Oh, noes! The philistines! Disaster!
Of course, cuts are inevitable, but it is the size and pace that we challenge. Cuts on this scale cannot be absorbed by "efficiency savings" alone, they must inevitably result in a much smaller number of galleries and theatres, fewer chances for young people to broaden their experience of life, and a savage reduction in support for individual writers, artists and composers.
Well, better them than plumbers, bus drivers, nurses, etc, surely?
At a time when demand for theatre, music and dance has been rising, arts organisations will have to reduce their activities across the board.
Hey, if demand really is rising, put up your prices accordingly!
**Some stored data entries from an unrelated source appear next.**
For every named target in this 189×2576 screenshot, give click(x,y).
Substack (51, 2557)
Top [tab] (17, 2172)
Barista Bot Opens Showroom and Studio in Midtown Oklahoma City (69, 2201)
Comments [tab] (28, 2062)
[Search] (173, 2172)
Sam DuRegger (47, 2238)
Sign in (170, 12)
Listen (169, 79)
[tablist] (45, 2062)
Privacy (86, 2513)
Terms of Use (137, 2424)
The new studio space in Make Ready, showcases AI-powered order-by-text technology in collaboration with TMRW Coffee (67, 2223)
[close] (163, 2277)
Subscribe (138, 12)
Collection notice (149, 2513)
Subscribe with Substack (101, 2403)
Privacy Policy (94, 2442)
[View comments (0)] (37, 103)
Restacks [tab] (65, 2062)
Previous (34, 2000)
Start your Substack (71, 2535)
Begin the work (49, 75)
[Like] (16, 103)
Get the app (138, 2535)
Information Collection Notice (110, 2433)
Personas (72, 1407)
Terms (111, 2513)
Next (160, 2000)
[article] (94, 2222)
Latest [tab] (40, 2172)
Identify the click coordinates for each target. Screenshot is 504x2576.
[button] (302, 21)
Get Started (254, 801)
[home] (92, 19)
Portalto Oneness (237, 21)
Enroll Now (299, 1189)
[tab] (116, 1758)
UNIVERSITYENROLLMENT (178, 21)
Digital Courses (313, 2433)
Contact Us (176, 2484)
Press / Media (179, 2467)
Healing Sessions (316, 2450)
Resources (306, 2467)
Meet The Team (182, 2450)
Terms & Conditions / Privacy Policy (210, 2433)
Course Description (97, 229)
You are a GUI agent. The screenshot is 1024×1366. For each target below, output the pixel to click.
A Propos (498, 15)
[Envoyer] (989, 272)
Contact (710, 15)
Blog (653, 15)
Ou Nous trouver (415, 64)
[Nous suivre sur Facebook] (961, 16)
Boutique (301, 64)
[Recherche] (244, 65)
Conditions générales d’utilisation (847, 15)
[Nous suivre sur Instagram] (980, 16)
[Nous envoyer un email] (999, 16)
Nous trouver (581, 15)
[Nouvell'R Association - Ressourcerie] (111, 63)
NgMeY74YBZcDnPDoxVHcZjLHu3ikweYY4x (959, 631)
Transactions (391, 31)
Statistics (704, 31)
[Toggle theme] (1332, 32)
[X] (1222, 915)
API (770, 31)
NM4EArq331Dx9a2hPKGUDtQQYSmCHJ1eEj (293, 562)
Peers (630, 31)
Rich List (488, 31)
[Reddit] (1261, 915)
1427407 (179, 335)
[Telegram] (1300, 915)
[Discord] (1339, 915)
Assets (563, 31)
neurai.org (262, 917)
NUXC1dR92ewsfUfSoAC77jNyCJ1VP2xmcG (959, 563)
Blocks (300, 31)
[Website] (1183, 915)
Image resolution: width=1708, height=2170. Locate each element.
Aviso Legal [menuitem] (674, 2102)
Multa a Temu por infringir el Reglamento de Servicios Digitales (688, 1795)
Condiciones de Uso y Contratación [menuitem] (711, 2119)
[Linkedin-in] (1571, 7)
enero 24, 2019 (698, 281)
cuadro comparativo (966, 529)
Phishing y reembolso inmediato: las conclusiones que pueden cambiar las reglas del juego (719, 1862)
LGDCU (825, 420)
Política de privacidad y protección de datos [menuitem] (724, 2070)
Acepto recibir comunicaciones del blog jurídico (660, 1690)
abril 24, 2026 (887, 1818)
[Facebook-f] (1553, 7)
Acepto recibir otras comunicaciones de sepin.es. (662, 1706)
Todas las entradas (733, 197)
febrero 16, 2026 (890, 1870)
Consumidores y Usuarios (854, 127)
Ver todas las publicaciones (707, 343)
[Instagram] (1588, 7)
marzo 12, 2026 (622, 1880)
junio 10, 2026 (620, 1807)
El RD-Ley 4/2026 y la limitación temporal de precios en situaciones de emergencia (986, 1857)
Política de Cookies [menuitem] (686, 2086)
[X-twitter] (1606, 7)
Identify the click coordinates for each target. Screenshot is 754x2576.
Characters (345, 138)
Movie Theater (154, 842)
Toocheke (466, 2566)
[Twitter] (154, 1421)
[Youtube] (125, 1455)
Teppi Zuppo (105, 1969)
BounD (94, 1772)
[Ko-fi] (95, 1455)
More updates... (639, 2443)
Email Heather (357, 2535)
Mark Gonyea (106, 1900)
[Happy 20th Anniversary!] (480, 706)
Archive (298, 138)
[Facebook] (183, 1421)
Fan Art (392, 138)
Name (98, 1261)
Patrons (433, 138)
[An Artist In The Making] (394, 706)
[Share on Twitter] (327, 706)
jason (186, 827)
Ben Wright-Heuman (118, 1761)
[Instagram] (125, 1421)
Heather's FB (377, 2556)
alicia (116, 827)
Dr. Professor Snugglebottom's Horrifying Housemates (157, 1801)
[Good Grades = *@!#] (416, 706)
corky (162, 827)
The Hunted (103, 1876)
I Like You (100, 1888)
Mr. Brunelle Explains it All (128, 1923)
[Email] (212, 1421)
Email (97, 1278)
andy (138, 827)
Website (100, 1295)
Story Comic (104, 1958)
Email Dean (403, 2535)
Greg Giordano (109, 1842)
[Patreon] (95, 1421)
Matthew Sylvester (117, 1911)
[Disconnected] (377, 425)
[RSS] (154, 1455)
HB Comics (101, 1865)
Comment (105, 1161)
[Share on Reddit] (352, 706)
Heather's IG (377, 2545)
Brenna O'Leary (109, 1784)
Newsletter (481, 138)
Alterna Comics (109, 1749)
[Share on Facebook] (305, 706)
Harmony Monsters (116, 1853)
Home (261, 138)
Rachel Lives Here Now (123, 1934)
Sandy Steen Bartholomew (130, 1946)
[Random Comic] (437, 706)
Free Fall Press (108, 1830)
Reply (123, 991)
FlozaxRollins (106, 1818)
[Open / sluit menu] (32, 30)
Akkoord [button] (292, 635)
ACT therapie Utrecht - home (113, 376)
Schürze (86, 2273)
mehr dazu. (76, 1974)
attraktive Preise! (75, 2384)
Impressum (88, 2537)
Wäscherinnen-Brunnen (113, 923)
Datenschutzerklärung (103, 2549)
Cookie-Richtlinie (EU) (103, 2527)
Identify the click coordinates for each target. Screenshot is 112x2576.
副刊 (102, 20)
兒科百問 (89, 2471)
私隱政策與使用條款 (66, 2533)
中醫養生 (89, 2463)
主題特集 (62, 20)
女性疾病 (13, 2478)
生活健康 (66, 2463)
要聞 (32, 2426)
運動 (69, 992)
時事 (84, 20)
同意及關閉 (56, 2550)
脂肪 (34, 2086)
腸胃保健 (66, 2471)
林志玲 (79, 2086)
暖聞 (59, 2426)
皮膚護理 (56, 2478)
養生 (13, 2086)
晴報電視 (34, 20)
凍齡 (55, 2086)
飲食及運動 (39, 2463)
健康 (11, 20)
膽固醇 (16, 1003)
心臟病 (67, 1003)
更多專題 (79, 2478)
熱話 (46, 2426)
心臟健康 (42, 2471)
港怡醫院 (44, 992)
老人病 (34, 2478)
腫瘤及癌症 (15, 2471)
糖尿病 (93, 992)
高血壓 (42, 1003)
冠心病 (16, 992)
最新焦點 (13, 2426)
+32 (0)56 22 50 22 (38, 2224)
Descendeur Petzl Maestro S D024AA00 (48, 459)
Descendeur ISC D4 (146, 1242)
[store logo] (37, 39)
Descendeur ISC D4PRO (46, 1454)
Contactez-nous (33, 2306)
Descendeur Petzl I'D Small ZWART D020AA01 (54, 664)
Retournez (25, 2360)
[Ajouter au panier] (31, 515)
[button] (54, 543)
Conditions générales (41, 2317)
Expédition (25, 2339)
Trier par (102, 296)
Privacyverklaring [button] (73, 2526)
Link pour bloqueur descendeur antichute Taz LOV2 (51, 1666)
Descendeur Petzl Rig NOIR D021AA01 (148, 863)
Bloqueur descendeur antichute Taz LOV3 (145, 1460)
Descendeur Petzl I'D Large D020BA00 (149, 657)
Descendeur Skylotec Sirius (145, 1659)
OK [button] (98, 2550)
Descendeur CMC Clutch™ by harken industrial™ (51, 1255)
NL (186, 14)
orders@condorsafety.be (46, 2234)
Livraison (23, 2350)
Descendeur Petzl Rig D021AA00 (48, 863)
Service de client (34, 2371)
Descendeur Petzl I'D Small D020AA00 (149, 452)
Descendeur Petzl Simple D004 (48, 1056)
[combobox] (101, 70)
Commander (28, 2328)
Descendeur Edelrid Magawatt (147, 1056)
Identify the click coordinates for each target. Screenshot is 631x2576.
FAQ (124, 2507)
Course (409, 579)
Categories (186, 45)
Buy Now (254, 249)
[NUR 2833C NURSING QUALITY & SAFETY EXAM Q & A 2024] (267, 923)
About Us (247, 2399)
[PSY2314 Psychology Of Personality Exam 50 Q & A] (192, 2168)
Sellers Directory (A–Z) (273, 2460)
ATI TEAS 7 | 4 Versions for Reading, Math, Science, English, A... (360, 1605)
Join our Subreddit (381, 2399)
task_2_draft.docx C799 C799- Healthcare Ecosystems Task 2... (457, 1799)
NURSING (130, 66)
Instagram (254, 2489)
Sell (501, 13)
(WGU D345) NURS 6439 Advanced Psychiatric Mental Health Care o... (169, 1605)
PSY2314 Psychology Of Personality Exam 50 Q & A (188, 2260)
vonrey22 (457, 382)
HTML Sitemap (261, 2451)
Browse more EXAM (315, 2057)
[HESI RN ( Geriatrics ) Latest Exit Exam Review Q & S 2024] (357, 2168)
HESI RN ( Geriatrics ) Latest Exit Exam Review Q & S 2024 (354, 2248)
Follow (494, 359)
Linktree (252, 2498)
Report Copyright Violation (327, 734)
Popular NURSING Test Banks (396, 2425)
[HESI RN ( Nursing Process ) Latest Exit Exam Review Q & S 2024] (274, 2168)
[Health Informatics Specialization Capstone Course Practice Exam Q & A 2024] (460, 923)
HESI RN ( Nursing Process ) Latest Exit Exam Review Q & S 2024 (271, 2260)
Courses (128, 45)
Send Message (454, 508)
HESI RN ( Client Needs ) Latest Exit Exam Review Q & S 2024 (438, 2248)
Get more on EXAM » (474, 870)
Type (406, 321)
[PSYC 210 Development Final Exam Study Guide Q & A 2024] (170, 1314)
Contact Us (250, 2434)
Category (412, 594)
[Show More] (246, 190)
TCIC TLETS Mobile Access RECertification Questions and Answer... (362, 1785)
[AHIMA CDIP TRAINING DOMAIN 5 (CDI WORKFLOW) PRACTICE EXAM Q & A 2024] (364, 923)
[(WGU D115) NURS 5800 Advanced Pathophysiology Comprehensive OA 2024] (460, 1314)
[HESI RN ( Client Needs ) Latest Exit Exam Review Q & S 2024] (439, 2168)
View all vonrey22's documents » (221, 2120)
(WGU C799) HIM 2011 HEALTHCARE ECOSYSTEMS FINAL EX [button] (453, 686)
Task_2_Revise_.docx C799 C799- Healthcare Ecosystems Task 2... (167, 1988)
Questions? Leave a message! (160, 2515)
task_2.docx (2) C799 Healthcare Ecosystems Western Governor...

The punters will pay, won’t they?

Ah. I see:
In some cases a vicious circle of declining audiences and reduced corporate and private benefaction will result in a slow, painful death because the core public subsidy is insufficient to sustain the halo of earned income and donations that we have all become adept at gaining.
It seems they won’t pay.

Oh, well. Too bad. It’s not like you are some kind of vital services, is it, Nicholas?

Oh, what’s that? You are?
In the 90s a hard-hitting BBC Newsnight report on Salford showed old people terrified to leave their homes because of the threat of attacks by roving gangs. In 1997 work on a new arts centre began with the aim of raising the cultural profile of the city and bringing new business and tourism into the area.
Wooohoo!

Sod extra police and harsh sentences for offenders! What we need to make old ladies feel safe at night is more mimes!
Many West End productions and much of the talent have been developed in the public sector. Take a show such as Enron. Headlong (an Arts Council-funded touring company) commissioned the writer, Lucy Prebble, and worked in partnership with Chichester Theatre to shape the play. It was then co-produced by the Royal Court, subsequently went on to the West End, and is now touring on an entirely commercial basis.
Great! What’s the return on our ‘investment’ then? There has been one, I take it?
The coalition cannot intend to abandon the principles that have brought culture to millions. A 10-15% cut in cash terms over four years would be a challenge of the kind that arts organisations regularly surmount; more than this will threaten the whole ecosystem, cutting off the green shoots with the dead wood, reducing the number of plays and exhibitions, discouraging innovation, risk and experiment and threatening the ability of organisations to earn or raise money for themselves. You don't prune a tree by cutting at its roots.
But if there’s a tree in the way that threatens to undermine your foundations and starve all the other plants by reducing their access to water and sunlight, you do cut it down.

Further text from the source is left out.